Observed after successful runs:

  • ephemeral threads do not support includeTurns

Interpretation:

  • Codex tries to backfill richer turn history even though ephemeral mode does not persist the session in the same way

Implication:

  • harmless for current purposes
  • another reason to treat stdout as the primary usable channel

E. Isolated-State Authentication Failure

Observed under repo-local CODEX_HOME:

  • websocket 500 Internal Server Error during retries
  • fallback to HTTP
  • repeated 401 Unauthorized: Missing bearer or basic authentication in header

Interpretation:

  • repo-local isolated state lacks the authentication material used by the default home
  • server-side transient websocket errors may also be present, but the decisive blocker was missing auth

Implication:

  • a truly isolated state path would require explicit auth setup
  • this is possible future work, but not required for current spike progress

F. Personality / Model Warning Under Some Paths

Observed in lower-noise subagent runs:

  • Model personality requested but model_messages is missing, falling back to base instructions

Interpretation:

  • some model/profile combinations do not fully support the configured personality surface
  • Codex falls back rather than failing hard

Implication:

  • this is not currently a blocker
  • but it means model/profile interactions are another surface worth understanding before turning defaults into stable tooling

G. Parent Thread Rollout Unavailable for Fork

Observed in the first supervisory-shell run:

  • collab spawn failed: Fatal error: parent thread rollout unavailable for fork

Interpretation:

  • the spawned subagent path appears to expect parent rollout context that was not available in this launch mode
  • the exact internal cause is still inferred rather than fully known, but the behavior is clear from the error and retry pattern

Implication:

  • shell-launched native supervision works, but not all subagent spawn modes are equally dependable
  • explicit task context in subagent prompts may currently be the safer path than assuming inherited context

Current Recommendation

For machine-oriented experimentation from this live environment, the best current path is:

  1. keep the authenticated default ~/.codex home,
  2. use repo-local profile collab,
  3. use --ephemeral,
  4. separate stdout and stderr,
  5. disable plugins and shell_snapshot when the goal is a cleaner event channel,
  6. treat stdout as the collaboration channel,
  7. treat stderr as diagnostics only.

For higher-value next experiments, prefer a user-shell-launched supervisory run before doing much more wrapper or noise optimization.

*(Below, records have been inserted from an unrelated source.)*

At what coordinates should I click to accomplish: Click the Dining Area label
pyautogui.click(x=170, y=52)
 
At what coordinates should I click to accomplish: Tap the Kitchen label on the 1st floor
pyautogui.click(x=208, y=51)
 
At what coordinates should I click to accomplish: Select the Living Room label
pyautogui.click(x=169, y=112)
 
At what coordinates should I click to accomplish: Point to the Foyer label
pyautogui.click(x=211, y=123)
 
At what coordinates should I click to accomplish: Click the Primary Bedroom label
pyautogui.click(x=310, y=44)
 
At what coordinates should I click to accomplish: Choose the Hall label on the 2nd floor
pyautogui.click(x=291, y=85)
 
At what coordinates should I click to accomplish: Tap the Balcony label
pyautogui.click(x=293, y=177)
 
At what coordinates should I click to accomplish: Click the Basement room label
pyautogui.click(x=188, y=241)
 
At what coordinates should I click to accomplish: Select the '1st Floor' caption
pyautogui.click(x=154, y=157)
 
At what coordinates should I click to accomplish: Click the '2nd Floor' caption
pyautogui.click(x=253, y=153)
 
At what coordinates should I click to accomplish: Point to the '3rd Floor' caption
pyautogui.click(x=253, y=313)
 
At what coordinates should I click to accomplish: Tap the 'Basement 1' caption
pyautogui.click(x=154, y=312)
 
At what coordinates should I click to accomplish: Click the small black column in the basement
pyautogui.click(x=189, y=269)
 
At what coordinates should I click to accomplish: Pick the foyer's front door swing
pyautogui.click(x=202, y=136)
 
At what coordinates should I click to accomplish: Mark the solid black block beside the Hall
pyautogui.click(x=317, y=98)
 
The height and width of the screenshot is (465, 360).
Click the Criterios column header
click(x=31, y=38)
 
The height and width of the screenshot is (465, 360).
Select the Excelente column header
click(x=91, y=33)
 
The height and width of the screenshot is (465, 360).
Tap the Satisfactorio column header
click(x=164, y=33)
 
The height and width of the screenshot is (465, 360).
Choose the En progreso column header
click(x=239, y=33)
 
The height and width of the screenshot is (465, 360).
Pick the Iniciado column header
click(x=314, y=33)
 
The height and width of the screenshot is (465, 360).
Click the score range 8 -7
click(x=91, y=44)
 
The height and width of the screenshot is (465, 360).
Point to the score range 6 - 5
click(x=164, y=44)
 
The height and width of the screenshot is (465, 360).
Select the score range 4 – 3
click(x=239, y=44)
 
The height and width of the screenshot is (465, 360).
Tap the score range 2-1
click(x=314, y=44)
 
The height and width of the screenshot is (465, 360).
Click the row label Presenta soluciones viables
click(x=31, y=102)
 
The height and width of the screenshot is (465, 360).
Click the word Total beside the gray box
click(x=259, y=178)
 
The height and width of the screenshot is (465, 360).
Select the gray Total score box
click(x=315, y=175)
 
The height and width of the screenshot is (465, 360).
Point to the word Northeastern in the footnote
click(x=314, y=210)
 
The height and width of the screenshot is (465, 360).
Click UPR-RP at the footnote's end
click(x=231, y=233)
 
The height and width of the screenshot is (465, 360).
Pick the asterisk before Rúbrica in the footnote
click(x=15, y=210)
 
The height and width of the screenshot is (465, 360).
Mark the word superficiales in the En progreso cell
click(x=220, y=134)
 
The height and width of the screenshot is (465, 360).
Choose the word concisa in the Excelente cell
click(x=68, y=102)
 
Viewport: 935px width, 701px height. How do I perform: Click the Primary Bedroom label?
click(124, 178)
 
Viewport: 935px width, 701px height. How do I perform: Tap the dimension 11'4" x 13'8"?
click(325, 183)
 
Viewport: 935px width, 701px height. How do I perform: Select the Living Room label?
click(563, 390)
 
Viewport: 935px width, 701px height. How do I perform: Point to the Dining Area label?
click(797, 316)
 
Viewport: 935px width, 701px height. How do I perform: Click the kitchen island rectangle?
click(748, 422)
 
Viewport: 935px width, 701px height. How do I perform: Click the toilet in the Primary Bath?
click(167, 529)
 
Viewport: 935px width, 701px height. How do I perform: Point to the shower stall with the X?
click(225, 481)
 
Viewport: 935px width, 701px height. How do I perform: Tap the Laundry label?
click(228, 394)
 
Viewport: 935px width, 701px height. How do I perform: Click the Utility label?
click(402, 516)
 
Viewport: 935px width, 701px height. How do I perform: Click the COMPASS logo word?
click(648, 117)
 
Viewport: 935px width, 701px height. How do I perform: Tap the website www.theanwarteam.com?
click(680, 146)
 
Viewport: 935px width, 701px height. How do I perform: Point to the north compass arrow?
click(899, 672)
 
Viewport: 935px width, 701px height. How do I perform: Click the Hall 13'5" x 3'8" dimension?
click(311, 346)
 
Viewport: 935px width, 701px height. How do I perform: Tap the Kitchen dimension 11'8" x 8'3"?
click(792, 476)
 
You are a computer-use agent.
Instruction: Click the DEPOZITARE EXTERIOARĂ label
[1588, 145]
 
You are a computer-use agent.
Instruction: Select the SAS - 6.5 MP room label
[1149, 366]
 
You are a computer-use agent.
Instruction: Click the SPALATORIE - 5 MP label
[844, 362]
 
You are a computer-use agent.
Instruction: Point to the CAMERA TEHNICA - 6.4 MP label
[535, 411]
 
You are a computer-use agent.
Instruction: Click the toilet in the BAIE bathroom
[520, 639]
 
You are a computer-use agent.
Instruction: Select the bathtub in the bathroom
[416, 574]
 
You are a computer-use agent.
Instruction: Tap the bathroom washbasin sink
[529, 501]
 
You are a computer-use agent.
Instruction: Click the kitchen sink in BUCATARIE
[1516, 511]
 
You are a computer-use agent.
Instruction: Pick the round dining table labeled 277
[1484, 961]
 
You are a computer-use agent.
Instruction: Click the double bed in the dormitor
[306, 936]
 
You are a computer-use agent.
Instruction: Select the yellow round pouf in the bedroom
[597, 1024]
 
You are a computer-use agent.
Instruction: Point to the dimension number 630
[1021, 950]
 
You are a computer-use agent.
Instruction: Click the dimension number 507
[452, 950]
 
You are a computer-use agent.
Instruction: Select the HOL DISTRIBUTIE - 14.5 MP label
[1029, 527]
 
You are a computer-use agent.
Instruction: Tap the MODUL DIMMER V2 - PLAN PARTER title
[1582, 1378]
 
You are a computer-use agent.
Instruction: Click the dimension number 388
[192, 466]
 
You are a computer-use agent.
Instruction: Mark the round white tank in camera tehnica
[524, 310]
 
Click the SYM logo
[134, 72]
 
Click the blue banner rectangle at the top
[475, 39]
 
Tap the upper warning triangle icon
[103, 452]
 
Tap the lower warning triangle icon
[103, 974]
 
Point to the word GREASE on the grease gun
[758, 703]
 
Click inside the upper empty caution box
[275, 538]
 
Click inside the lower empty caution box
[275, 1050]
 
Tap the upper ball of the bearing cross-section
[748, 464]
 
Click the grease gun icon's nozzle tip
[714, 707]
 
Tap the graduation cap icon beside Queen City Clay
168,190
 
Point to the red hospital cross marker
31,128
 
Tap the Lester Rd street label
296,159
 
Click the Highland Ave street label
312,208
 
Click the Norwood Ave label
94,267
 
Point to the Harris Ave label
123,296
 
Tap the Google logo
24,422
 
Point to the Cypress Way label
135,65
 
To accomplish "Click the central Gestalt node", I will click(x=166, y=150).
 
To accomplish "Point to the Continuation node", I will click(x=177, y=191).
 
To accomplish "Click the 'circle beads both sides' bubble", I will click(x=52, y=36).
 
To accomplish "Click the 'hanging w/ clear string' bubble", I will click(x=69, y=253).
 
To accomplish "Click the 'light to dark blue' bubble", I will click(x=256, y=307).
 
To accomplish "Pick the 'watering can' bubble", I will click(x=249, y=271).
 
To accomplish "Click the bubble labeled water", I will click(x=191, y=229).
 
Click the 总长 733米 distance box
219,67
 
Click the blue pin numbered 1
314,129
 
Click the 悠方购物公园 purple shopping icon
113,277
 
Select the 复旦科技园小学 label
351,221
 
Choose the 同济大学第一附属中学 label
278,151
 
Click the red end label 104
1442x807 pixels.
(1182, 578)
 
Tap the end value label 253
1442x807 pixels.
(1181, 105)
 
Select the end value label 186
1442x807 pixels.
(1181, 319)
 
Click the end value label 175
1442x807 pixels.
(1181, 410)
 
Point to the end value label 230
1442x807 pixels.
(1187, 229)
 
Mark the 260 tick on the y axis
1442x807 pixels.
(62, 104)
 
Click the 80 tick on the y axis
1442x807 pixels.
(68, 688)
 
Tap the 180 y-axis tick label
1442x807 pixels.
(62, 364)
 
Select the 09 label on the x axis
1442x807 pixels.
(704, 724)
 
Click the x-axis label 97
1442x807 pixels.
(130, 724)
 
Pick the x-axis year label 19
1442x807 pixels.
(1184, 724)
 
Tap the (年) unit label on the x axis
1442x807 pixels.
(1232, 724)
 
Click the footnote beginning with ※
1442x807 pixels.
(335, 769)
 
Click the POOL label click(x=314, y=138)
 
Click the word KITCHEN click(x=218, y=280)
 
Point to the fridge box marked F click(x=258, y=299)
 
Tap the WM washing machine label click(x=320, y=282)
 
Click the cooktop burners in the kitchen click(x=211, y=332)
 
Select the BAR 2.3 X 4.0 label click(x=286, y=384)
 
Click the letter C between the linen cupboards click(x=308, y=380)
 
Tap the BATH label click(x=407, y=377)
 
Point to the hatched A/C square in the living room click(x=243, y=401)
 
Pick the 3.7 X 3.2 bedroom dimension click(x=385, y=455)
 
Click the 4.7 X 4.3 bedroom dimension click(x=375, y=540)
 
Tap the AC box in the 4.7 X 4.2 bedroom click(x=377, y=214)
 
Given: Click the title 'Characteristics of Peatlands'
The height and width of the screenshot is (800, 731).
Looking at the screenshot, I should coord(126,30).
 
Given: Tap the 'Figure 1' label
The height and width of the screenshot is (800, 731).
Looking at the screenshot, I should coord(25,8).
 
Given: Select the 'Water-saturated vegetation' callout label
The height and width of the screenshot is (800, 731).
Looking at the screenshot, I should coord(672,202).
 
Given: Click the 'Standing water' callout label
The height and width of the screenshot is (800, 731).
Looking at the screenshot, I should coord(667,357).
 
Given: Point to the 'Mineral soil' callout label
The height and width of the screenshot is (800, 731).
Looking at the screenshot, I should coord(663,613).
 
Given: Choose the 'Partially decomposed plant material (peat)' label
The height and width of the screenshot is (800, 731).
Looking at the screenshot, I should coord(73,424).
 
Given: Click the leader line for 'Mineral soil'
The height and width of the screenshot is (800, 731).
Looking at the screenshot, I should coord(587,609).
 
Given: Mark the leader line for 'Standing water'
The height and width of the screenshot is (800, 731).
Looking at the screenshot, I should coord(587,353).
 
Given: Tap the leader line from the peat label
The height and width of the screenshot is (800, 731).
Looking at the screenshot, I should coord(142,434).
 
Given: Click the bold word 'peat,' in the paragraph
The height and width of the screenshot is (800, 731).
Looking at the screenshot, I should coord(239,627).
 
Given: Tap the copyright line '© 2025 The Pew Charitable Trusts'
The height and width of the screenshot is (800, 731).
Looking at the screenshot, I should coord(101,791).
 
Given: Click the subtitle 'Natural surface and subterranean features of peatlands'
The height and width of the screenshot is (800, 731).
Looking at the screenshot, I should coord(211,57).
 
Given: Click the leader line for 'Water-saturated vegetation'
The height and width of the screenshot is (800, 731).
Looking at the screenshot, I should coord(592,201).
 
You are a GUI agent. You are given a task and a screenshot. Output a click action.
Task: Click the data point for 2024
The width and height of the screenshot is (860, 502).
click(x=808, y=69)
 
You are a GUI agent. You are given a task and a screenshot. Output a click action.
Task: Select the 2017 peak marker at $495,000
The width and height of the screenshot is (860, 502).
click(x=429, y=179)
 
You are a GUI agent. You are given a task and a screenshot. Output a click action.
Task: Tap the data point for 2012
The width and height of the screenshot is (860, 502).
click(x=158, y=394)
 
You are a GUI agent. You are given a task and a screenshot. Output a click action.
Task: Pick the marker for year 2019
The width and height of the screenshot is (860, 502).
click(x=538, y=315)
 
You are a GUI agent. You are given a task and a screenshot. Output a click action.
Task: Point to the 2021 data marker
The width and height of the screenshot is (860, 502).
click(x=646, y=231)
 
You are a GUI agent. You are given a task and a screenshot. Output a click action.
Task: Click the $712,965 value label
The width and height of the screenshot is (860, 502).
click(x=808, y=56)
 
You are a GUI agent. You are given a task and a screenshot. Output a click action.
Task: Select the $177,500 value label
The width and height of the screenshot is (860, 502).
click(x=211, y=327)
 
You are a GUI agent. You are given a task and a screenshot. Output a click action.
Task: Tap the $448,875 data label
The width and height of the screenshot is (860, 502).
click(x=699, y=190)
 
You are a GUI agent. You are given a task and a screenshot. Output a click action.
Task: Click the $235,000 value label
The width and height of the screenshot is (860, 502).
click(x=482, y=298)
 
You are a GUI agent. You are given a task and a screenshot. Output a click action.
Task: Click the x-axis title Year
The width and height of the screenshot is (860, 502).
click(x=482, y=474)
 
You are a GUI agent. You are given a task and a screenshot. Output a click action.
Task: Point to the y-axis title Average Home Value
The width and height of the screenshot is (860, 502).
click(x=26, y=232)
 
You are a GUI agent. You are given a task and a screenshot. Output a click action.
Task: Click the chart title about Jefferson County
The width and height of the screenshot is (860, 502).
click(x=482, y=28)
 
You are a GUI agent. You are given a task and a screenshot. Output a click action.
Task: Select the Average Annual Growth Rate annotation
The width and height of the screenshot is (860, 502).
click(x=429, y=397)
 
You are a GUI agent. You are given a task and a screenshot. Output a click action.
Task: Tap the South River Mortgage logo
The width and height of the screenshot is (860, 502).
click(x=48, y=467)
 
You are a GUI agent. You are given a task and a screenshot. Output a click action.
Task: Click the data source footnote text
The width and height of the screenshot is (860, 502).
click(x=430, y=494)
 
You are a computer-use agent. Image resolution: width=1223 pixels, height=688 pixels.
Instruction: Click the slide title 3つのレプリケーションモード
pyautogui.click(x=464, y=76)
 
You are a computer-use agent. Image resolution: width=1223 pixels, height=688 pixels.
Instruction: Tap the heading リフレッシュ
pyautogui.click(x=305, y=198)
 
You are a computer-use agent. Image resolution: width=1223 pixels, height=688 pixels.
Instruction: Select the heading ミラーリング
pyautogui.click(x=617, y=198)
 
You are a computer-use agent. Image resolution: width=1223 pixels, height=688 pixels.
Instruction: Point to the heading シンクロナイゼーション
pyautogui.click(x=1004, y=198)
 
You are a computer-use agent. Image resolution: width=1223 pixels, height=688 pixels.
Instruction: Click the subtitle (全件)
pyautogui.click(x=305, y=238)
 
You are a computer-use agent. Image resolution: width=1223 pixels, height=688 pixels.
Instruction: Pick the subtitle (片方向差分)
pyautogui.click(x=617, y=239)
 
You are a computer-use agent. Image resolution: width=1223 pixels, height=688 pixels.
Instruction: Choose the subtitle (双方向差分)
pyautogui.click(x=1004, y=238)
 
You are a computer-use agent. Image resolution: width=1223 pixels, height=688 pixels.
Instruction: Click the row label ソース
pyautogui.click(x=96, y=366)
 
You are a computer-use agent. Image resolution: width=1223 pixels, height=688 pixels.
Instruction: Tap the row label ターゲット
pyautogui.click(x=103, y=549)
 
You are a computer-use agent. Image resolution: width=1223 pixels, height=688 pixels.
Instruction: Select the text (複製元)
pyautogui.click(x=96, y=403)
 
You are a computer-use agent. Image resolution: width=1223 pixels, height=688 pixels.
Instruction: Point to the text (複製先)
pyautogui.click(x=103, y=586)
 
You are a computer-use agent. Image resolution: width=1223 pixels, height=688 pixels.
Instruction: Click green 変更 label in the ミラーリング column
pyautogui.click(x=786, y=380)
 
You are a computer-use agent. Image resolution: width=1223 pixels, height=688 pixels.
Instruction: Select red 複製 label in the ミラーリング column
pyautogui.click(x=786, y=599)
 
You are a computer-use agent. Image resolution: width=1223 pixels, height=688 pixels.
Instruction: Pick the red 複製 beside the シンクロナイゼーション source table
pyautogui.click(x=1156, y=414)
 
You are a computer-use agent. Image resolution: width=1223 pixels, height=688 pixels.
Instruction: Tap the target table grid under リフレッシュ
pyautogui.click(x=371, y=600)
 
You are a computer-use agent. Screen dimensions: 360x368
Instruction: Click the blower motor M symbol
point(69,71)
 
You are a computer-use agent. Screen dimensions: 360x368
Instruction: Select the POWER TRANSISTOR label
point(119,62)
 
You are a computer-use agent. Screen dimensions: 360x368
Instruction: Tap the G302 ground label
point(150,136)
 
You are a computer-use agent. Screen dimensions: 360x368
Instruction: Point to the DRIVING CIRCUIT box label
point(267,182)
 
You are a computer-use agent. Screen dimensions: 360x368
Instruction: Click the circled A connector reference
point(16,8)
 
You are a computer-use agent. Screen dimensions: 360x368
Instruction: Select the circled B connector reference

For supervisory trials specifically:

  • assume inherited fork-context may fail,
  • and be prepared to pass explicit repo and task context to subagents.

Open Questions

  • What practical capability is lost when plugins are disabled?
  • What practical capability is lost when shell_snapshot is disabled?
  • Is the state DB warning merely noisy, or does it indicate degraded useful behavior?
  • Can a user-launched supervisory Codex session coordinate real work more effectively than a thin wrapper-led collaboration pattern?
  • How much of Codex's native subagent/planning surface should be treated as product capability to reuse rather than substrate to rebuild?
  • Is inherited subagent fork-context dependable enough for future supervisory experiments, or should explicit-context delegation be the baseline?
  • Does human framing remain necessary for genuine novelty and exploration, even if native supervision is operationally viable?

Conclusion

The experiments now support a slightly stronger but still cautious conclusion:

  • headless Codex communication is viable,
  • native headless subagent collaboration is also viable,
  • a materially cleaner invocation path exists,
  • a shell-launched supervisory run can generate useful delegated analysis,
  • but the costs of suppressing noisy surfaces are still unknown,
  • and inherited subagent context currently looks less dependable than explicit-context delegation.

So the work remains exploratory. The next important step is not more local noise chasing by default. It is a more meaningful supervisory experiment, ideally launched from the user's shell, so the project can judge whether the native collaboration surface is genuinely useful for the direction now emerging in OA01.2 to OA01.4.